_Artigo_.
==*==

Embora quase exclusivamente financiado pelos nobres, Beethoven era extremamente desrespeitoso com eles. Considerando-se um cidadão livre, tachava os seus mecenas de "ralé aristocrática" e tratava-os de forma coerente com essa opinião. Financeiramente dependente deles, o músico sonhava com liberdade e revolução. Beethoven escapou, não obstante isso, à censura e à polícia secreta austríaca.A Beethovenfest 2008 foi dedicada desta vez ao tema «Poder e Música», pretendendo questionar o papel desempenhado pela música nas épocas onde não há liberdade, e como os poderosos se servem dela, nomeadamente das várias composições do conhecido músico alemão.
Esta temática convida-nos para uma pergunta inevitável: qual foi a relação do próprio compositor (Beethoven) com a nobreza? Dividido entre o sustento e o desapontamento, ele criou obras até hoje representativas da ideia de revolução. Mas não foi ele também um simples criado de patrões aristocráticos e seus mecenas?

==*==

_Material fornecido_.
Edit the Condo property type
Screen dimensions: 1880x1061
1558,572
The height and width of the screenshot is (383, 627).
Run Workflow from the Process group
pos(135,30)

==*==

_Tarefa proposta_. Copie do artigo sobre Beethoven e a nobreza o trecho de "Esta temática convida-nos" a "e seus mecenas?".

_Resposta escrita_.
Esta temática convida-nos para uma pergunta inevitável: qual foi a relação do próprio compositor (Beethoven) com a nobreza? Dividido entre o sustento e o desapontamento, ele criou obras até hoje representativas da ideia de revolução. Mas não foi ele também um simples criado de patrões aristocráticos e seus mecenas?